-------- DATASET ENTRIES
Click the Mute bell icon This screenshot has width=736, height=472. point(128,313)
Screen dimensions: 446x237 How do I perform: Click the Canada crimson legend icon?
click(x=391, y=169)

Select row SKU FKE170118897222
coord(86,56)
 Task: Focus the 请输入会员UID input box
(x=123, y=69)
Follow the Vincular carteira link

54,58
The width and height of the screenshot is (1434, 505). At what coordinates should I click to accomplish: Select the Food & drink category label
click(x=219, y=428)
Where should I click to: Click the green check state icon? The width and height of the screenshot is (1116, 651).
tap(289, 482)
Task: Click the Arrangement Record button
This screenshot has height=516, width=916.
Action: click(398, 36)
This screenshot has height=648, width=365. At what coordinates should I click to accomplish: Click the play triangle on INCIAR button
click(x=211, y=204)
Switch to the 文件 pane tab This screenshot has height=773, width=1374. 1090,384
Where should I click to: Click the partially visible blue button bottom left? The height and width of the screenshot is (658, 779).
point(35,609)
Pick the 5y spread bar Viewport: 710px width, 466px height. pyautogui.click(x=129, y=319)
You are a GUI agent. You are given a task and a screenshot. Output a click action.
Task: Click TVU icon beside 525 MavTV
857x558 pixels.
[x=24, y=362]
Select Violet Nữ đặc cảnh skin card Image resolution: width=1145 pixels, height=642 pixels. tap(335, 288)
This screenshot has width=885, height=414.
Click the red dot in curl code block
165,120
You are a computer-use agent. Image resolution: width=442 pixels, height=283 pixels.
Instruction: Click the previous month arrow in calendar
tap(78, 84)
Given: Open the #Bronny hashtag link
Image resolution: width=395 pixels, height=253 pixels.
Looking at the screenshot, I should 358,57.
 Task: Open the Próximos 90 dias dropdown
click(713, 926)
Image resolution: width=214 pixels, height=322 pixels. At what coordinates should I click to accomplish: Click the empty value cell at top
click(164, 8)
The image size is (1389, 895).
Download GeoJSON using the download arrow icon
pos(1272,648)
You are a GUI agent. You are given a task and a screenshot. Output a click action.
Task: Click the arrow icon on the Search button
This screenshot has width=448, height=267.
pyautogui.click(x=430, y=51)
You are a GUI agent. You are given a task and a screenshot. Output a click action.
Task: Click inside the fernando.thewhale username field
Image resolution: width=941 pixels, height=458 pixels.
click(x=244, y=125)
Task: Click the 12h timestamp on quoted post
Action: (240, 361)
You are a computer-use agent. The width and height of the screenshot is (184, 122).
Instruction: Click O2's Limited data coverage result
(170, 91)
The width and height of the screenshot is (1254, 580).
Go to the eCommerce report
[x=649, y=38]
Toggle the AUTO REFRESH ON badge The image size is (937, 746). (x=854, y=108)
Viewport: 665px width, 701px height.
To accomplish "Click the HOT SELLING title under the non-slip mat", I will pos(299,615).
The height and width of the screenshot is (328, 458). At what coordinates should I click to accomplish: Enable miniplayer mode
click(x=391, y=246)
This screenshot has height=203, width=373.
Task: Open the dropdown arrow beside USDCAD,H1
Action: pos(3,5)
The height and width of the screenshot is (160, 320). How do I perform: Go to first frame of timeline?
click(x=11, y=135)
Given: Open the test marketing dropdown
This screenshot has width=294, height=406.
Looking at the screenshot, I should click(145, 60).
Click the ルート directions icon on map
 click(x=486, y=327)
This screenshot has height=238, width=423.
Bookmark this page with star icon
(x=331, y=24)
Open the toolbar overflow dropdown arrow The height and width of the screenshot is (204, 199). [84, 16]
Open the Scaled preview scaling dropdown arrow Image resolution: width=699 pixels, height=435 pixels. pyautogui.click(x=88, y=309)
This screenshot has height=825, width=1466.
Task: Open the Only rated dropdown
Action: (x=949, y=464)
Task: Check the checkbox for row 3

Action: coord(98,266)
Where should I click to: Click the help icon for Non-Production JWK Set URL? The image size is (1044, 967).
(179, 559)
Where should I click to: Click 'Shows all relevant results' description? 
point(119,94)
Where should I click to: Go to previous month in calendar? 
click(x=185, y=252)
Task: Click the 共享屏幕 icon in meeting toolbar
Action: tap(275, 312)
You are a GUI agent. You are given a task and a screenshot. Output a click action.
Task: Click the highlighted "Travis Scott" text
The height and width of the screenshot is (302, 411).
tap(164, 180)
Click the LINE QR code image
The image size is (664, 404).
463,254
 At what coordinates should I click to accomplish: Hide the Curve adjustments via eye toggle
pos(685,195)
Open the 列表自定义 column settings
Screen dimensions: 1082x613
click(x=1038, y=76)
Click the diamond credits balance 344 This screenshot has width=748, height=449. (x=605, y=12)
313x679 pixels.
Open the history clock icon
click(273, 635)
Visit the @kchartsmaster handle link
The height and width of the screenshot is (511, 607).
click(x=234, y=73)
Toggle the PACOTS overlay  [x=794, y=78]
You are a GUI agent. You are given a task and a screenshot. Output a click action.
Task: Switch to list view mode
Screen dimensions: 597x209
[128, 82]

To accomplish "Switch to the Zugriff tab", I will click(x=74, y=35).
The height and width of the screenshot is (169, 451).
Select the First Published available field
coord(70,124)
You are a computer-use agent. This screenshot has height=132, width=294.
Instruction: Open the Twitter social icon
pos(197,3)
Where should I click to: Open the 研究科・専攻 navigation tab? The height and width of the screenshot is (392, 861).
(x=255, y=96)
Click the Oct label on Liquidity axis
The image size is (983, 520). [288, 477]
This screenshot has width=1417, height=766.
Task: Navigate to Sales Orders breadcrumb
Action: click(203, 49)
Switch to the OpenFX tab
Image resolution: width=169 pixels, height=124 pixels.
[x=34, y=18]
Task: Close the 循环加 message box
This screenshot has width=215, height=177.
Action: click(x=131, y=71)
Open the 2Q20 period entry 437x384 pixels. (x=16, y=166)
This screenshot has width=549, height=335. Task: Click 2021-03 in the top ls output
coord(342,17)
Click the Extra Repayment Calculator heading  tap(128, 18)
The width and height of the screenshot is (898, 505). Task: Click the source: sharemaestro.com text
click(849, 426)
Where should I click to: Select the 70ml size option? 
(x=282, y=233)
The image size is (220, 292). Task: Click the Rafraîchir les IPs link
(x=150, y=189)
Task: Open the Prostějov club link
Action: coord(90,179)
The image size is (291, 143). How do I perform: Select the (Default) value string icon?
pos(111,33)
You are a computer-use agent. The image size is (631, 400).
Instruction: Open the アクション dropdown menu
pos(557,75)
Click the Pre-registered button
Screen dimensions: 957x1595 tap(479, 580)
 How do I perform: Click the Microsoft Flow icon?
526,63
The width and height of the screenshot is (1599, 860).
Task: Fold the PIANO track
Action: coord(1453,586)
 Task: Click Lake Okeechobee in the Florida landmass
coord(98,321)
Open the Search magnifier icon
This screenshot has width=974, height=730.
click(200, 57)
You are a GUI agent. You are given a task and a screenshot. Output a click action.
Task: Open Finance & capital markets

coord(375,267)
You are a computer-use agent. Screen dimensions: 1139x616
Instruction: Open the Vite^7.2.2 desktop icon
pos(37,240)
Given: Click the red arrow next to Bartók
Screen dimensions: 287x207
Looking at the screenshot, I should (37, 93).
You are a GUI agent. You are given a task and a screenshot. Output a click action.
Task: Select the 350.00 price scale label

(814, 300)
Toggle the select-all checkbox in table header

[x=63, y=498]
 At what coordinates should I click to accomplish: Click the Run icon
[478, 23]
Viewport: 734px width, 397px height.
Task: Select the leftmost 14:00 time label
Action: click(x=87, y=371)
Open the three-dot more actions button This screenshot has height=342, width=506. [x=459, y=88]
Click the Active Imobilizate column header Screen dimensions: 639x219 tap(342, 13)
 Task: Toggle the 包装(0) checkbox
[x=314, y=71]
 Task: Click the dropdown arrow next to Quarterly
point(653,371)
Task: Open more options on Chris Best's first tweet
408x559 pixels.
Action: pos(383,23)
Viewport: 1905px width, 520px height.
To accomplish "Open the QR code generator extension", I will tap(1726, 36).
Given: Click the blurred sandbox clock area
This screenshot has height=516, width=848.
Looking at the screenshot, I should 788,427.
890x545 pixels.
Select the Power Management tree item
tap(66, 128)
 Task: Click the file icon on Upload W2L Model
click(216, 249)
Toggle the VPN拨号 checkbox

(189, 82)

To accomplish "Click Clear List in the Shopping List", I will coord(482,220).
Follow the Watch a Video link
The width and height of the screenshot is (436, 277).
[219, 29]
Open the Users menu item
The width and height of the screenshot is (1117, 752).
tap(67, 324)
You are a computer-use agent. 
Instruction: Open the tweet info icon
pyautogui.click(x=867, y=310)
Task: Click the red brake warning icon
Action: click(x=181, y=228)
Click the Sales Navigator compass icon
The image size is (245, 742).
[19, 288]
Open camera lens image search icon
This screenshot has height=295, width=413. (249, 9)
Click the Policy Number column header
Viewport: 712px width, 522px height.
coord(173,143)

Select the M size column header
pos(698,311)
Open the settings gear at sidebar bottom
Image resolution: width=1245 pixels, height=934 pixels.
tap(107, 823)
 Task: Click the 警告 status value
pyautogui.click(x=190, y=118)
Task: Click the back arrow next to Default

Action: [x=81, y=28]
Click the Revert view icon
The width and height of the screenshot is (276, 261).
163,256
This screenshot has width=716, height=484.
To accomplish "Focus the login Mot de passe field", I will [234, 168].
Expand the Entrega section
----------------
→ **WHAT IS ASKED**:
Retype the rows from the line containing "Where should I click to: Click the partially" through the line containing "pos(1272,648)", both included, exactly as they appear.

→ **WRITTEN ANSWER**:
Where should I click to: Click the partially visible blue button bottom left? The height and width of the screenshot is (658, 779).
point(35,609)
Pick the 5y spread bar Viewport: 710px width, 466px height. pyautogui.click(x=129, y=319)
You are a GUI agent. You are given a task and a screenshot. Output a click action.
Task: Click TVU icon beside 525 MavTV
857x558 pixels.
[x=24, y=362]
Select Violet Nữ đặc cảnh skin card Image resolution: width=1145 pixels, height=642 pixels. tap(335, 288)
This screenshot has width=885, height=414.
Click the red dot in curl code block
165,120
You are a computer-use agent. Image resolution: width=442 pixels, height=283 pixels.
Instruction: Click the previous month arrow in calendar
tap(78, 84)
Given: Open the #Bronny hashtag link
Image resolution: width=395 pixels, height=253 pixels.
Looking at the screenshot, I should 358,57.
 Task: Open the Próximos 90 dias dropdown
click(713, 926)
Image resolution: width=214 pixels, height=322 pixels. At what coordinates should I click to accomplish: Click the empty value cell at top
click(164, 8)
The image size is (1389, 895).
Download GeoJSON using the download arrow icon
pos(1272,648)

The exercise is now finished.